The Totems of Abydos - By John Norman

Chapter 1

It was near sunset when Horemheb left the village. He had with him his staff, a small sack of meal, and the parchment, from the raised impressions of which, beneath his fingers, might be traced the sayings. The brethren took look little note of him as this journey was not unprecedented with Horemheb, even at this fearful time of day.

In a short time, Horemheb had found the string stretched amongst the trees, it tied from tree to tree, at a height convenient to his hand, it marking the trail he would follow. He touched the string and, sometimes, when there would be a stirring in the brush near him, the sound of a body moving in the darkness through the undergrowth, the sound of a branch moving overhead, perhaps tossed by the wind, perhaps depressed by the tread of a small foot, he would stop and clutch the string. It was the string, it seemed, that protected him from the night of the world, a tiny string tied between trees in the darkness, but in Horemheb there was a darkness within a darkness, and within the interior darkness he had groped for a string, but had never found it.

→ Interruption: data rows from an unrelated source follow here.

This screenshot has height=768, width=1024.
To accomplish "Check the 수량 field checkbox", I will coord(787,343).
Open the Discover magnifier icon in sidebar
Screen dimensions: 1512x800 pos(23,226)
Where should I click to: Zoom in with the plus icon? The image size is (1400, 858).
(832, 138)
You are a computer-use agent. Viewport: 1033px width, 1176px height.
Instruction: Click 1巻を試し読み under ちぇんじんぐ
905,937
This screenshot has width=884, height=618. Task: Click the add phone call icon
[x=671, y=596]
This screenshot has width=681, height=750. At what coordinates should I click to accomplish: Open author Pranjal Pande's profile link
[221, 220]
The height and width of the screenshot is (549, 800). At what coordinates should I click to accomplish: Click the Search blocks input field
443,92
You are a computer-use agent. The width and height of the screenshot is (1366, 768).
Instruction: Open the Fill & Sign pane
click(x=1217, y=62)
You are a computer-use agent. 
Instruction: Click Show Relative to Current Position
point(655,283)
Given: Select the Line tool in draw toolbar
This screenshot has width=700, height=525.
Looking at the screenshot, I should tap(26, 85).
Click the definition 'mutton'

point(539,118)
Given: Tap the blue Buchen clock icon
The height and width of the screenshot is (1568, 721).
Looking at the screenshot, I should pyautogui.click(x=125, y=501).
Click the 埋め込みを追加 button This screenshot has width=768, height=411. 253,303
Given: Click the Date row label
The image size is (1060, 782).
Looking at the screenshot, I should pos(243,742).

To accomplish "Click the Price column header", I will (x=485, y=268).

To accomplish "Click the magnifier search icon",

Horemheb continued his journey, not leaving hold of the string.

He did not fear that he would be followed, nor did it much matter to him if he might be. Rather we may suppose he would have pitied any who might have been tempted to follow him, and, indeed, had he been younger, he might have remonstrated with them, not for his sake, for he was lonely, but for theirs, to return to the safety of their walls, to the hearths of the village. When he was younger he had been tempted to call others after him, of course, not only for the comfort which they might afford, or, more selfishly, for the dangers they might share, but in the hope that they, if not he, might discover what lay at the end of the string, that they might come with him to the place where the sting ended, where the rocks were, and the platform, and that they might tell him what they had seen.

It was no secret to the brethren, of course, as it seemed to be to Horemheb, what lay at the end of the string. Many was the time in the bright daylight hours, when all is warm and cheerful, that they had followed out its length, and come to the place where the platform was, a place not much different from other places, and seen how empty it was, and how meaningless, with only the wind there, and stirring leaves, and small, soft sounds from amongst the rocks.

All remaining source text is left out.